Start of Block
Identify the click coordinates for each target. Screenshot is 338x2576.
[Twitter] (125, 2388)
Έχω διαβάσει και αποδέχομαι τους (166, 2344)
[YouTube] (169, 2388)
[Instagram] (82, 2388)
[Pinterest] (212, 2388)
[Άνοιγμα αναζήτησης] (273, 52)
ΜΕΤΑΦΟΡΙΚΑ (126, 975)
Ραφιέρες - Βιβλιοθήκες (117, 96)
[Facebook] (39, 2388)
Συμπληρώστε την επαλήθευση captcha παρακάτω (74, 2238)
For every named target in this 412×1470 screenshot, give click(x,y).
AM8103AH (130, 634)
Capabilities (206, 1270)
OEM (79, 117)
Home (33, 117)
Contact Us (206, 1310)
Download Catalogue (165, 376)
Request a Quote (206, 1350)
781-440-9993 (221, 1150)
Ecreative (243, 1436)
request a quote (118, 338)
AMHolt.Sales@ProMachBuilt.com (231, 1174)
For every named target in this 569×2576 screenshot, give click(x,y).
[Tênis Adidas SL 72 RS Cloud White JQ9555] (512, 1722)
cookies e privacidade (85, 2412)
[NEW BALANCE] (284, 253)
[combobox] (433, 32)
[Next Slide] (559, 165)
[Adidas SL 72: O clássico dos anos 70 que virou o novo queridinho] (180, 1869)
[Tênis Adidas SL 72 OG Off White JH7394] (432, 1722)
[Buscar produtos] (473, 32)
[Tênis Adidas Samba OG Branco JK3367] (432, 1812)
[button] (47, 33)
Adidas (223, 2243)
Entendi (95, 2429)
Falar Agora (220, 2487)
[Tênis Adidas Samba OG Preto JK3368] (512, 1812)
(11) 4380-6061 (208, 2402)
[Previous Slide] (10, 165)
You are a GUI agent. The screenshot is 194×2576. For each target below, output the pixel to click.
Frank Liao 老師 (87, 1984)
End of Block
Task instructions → Repeat exactly the lines that run from the opening of the listing through the line holding "ΜΕΤΑΦΟΡΙΚΑ (126, 975)". Leave out everything else.

Expected answer →
Identify the click coordinates for each target. Screenshot is 338x2576.
[Twitter] (125, 2388)
Έχω διαβάσει και αποδέχομαι τους (166, 2344)
[YouTube] (169, 2388)
[Instagram] (82, 2388)
[Pinterest] (212, 2388)
[Άνοιγμα αναζήτησης] (273, 52)
ΜΕΤΑΦΟΡΙΚΑ (126, 975)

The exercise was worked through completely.